He then set his sights on the New York Times itself, in particular, Binyamin Appelbaum, the bearded Bond villain who grilled Pete Buttigieg over Canadian bread prices and became an instant meme:
‘I want to give you an example of the problem here. A few weeks ago, Binyamin Appelbaum, an economics writer for the New York Times, posted a snarky tweet about how LSU canceled classes for the National Championship game. And then he said, do the “Warren/Sanders free public college proposals include LSU, or would it only apply to actual schools?” You know how fucking patronizing that is to people in the South or in the middle of the country? First, LSU has an unusually high graduation rate, but that’s not the point. It’s the goddamn smugness. This is from a guy who lives in New York and serves on the Times editorial board and there’s not a single person he knows that doesn’t pat him on the back for that kind of tweet. He’s so fucking smart. Appelbaum doesn’t speak for the Democratic party, but he does represent the urbanist mindset. We can’t win the Senate by looking down at people. The Democratic party has to drive a narrative that doesn’t give off vapors that we’re smarter than everyone or culturally arrogant.’

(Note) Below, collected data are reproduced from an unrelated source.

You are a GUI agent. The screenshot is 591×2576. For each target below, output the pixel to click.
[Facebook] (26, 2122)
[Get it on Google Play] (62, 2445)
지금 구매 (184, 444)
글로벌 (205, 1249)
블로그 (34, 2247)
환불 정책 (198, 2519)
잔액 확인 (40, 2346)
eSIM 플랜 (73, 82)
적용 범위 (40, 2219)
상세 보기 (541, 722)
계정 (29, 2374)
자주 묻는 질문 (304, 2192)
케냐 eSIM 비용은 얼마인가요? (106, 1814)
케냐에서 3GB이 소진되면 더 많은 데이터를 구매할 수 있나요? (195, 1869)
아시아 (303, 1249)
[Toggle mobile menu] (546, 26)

Carville was almost immediately excoriated by hoards of online Chapo-Bernie bros, but something tells me that the guy who got that Arkansas hillbilly elected president after 12 years of Republican rule knows a bit more about how to win elections and capture hearts. He is absolutely right about the cultural state of his party and its supportive media, as evidenced by Don Lemon, Rick Wilson and Wajahat Ali on CNN poking the yokels outside of New York City. Carville is right to call his party to task for pushing the woke issue of the day on Twitter instead of discussing real problems real people are facing.
The problem for James Carville, though, is he’s also to blame for the state of the party. He fostered a reputation for years as an underhanded and ruthless political operative; a sort of Roger Stone or Steve Bannon of the left. This is the same James Carville who defended Bill Clinton with the famous line about dragging a dollar bill through a trailer park — a reference to Paula Jones filing suit against Clinton which ultimately led to a special prosecutor and impeachment. Carville was a staunch ‘defend at all costs’ Clintonista that helped weaponize a media narrative against accusers such as Jones, and victims such as Monica Lewinsky.
Carville himself occupies a warm spot on the straight line of history that can be traced from the Clinton presidency to the Trump presidency, and much of how Trump was defended over the course of his impeachment by his party and his base is taken straight from the Clinton playbook. He’s a key figure in the coarsening of American politics, and a reason why the tribes fight to the death online over the conch on Twitter on a daily basis.
In 2016, Carville acted as a volunteer surrogate for Hillary Clinton, rebuffing everything from the Clinton Foundation’s shady associations to Hillary spilling classified information from an unsecured private server.